Work item – Below are the entries to work from; restate word for word the portion that opens with the line containing "Given: Click the Snagit" and closes with the line containing "Select the Platform", keeping both.

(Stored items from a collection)
-------------------------
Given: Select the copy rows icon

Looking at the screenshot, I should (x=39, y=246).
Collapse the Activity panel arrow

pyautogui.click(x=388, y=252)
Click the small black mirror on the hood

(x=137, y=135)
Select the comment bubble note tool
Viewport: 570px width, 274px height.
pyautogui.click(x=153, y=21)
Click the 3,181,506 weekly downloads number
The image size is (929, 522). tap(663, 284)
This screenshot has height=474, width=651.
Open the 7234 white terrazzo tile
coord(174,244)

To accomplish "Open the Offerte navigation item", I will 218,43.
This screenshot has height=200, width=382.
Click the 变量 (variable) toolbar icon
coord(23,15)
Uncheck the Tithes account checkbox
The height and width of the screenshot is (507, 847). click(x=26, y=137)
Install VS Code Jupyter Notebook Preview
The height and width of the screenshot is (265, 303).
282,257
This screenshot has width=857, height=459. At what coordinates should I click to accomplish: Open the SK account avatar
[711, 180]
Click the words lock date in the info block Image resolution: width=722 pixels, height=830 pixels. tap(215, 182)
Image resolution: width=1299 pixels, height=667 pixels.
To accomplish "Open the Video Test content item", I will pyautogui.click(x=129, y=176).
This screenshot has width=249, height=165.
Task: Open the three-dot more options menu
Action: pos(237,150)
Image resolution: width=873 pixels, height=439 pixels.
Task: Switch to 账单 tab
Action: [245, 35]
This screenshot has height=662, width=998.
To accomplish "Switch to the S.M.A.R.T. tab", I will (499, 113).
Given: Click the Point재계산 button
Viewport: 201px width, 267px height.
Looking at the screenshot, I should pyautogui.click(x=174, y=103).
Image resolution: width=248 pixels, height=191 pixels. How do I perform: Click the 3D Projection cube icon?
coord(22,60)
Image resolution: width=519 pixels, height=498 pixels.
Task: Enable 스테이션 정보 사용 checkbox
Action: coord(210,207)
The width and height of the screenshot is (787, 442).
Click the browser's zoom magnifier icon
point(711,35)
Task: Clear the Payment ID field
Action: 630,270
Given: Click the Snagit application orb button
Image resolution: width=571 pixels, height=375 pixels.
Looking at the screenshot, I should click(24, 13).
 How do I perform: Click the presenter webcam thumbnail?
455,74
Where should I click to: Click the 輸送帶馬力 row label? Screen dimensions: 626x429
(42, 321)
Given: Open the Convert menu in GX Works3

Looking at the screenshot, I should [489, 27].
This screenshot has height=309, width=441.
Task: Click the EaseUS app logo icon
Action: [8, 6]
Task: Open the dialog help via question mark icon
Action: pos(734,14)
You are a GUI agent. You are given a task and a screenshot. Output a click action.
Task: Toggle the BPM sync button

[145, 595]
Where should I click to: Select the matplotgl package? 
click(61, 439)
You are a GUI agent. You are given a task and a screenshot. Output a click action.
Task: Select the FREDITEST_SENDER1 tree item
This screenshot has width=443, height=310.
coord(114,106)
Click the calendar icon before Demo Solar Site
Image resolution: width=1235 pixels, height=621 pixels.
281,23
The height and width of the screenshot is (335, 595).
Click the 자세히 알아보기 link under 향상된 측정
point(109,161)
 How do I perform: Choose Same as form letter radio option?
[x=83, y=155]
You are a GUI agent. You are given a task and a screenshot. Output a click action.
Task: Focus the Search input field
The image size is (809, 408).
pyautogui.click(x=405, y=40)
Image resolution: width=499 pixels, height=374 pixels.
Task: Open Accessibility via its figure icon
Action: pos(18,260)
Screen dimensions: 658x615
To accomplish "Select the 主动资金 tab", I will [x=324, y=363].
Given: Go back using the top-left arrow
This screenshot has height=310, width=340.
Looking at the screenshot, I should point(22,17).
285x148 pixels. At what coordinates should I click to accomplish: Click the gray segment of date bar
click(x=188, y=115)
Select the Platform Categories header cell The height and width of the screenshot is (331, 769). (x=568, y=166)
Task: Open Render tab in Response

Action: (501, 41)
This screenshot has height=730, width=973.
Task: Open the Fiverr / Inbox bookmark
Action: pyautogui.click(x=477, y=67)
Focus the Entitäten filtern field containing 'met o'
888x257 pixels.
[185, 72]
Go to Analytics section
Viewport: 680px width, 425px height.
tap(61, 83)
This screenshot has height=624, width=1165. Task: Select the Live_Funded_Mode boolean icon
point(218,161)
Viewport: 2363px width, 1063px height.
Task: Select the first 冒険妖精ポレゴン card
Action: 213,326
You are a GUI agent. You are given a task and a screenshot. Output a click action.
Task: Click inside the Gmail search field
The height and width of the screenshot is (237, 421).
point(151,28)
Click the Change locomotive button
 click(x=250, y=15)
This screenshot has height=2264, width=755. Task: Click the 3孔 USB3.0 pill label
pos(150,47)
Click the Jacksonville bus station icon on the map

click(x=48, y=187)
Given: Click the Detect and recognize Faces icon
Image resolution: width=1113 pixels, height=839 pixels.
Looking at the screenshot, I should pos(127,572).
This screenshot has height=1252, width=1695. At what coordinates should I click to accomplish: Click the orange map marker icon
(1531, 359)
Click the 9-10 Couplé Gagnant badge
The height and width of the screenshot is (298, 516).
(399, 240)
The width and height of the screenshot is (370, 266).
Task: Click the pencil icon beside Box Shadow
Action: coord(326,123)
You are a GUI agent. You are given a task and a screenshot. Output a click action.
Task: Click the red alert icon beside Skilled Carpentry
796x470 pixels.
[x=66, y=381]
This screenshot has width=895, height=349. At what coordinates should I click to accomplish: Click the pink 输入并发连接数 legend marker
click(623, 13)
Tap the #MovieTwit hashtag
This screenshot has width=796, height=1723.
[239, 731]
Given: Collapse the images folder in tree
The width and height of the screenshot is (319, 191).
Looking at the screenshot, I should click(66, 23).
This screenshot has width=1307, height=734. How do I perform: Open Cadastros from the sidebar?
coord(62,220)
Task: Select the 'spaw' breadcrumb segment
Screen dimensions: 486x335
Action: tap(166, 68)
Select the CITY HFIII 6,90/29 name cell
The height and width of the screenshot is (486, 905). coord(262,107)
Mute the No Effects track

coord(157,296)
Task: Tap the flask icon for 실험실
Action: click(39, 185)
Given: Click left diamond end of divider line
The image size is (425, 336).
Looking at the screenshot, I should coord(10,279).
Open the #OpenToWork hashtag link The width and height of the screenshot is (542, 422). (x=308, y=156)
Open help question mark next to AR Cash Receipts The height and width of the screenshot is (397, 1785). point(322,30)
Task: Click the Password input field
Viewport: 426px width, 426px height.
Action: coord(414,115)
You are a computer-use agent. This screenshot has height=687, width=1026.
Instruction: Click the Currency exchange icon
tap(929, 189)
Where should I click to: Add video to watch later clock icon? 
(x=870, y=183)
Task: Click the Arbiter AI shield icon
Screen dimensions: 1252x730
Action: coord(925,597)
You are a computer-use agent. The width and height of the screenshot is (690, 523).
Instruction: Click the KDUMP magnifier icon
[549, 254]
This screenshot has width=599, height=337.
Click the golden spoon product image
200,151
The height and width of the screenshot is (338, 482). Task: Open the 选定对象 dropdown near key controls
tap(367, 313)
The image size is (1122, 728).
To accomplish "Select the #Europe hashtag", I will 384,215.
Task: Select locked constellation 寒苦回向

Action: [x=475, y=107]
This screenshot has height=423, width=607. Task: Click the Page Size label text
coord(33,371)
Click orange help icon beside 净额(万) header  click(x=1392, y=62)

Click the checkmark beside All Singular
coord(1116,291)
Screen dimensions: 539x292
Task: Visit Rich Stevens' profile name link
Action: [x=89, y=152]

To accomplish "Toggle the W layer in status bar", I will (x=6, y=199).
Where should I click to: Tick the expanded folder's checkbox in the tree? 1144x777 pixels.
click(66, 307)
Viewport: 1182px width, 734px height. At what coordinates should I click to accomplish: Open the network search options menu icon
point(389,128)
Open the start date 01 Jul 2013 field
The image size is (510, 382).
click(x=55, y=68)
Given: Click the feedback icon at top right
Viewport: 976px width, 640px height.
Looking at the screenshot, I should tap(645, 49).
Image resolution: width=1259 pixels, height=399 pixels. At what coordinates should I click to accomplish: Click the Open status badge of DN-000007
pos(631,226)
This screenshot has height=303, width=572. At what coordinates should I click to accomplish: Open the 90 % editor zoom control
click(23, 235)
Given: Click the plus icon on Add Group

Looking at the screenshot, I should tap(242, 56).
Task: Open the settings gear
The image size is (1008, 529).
-------------------------
Answer for the task –
Given: Click the Snagit application orb button
Image resolution: width=571 pixels, height=375 pixels.
Looking at the screenshot, I should click(24, 13).
 How do I perform: Click the presenter webcam thumbnail?
455,74
Where should I click to: Click the 輸送帶馬力 row label? Screen dimensions: 626x429
(42, 321)
Given: Open the Convert menu in GX Works3

Looking at the screenshot, I should [489, 27].
This screenshot has height=309, width=441.
Task: Click the EaseUS app logo icon
Action: [8, 6]
Task: Open the dialog help via question mark icon
Action: pos(734,14)
You are a GUI agent. You are given a task and a screenshot. Output a click action.
Task: Toggle the BPM sync button

[145, 595]
Where should I click to: Select the matplotgl package? 
click(61, 439)
You are a GUI agent. You are given a task and a screenshot. Output a click action.
Task: Select the FREDITEST_SENDER1 tree item
This screenshot has width=443, height=310.
coord(114,106)
Click the calendar icon before Demo Solar Site
Image resolution: width=1235 pixels, height=621 pixels.
281,23
The height and width of the screenshot is (335, 595).
Click the 자세히 알아보기 link under 향상된 측정
point(109,161)
 How do I perform: Choose Same as form letter radio option?
[x=83, y=155]
You are a GUI agent. You are given a task and a screenshot. Output a click action.
Task: Focus the Search input field
The image size is (809, 408).
pyautogui.click(x=405, y=40)
Image resolution: width=499 pixels, height=374 pixels.
Task: Open Accessibility via its figure icon
Action: pos(18,260)
Screen dimensions: 658x615
To accomplish "Select the 主动资金 tab", I will [x=324, y=363].
Given: Go back using the top-left arrow
This screenshot has height=310, width=340.
Looking at the screenshot, I should point(22,17).
285x148 pixels. At what coordinates should I click to accomplish: Click the gray segment of date bar
click(x=188, y=115)
Select the Platform Categories header cell The height and width of the screenshot is (331, 769). (x=568, y=166)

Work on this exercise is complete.